Study material -
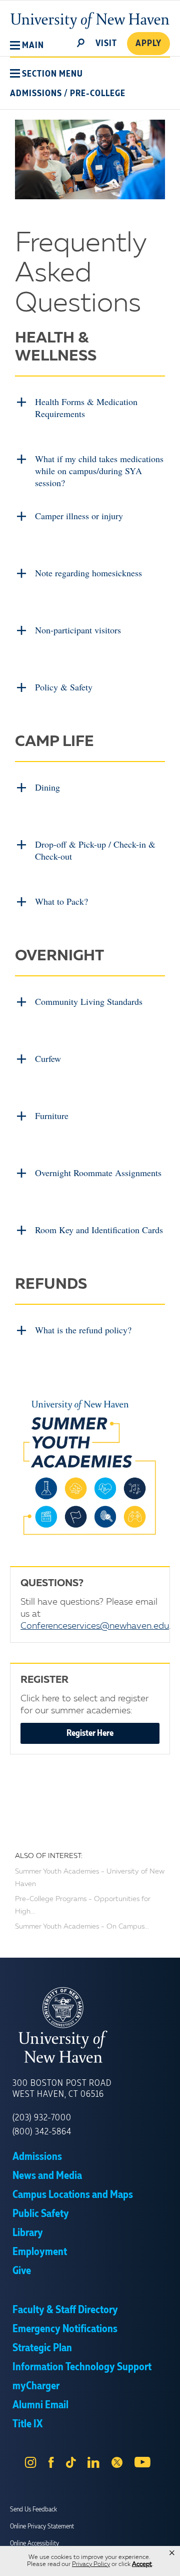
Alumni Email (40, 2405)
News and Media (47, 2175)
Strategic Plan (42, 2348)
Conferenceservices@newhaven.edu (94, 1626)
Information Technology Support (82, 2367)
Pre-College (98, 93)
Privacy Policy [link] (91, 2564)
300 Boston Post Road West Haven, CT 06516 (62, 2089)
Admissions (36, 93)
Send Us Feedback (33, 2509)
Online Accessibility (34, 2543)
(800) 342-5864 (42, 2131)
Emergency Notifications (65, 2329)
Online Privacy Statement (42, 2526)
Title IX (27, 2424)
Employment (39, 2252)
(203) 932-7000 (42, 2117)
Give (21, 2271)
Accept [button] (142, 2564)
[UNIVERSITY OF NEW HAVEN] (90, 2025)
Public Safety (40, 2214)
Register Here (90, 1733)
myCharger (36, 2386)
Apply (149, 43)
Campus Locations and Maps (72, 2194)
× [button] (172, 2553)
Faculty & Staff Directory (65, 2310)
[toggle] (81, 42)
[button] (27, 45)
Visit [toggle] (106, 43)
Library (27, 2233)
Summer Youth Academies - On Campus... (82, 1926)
* * *
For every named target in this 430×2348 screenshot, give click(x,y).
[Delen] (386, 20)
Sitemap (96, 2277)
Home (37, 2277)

Try it - Taking the entries above, write out exactly each line from the one holding "300 Boston Post" to the one holding "Summer Youth Academies", both included, and stop there.

Solution to the exercise -
300 Boston Post Road West Haven, CT 06516 (62, 2089)
Admissions (36, 93)
Send Us Feedback (33, 2509)
Online Accessibility (34, 2543)
(800) 342-5864 (42, 2131)
Emergency Notifications (65, 2329)
Online Privacy Statement (42, 2526)
Title IX (27, 2424)
Employment (39, 2252)
(203) 932-7000 (42, 2117)
Give (21, 2271)
Accept [button] (142, 2564)
[UNIVERSITY OF NEW HAVEN] (90, 2025)
Public Safety (40, 2214)
Register Here (90, 1733)
myCharger (36, 2386)
Apply (149, 43)
Campus Locations and Maps (72, 2194)
× [button] (172, 2553)
Faculty & Staff Directory (65, 2310)
[toggle] (81, 42)
[button] (27, 45)
Visit [toggle] (106, 43)
Library (27, 2233)
Summer Youth Academies - On Campus... (82, 1926)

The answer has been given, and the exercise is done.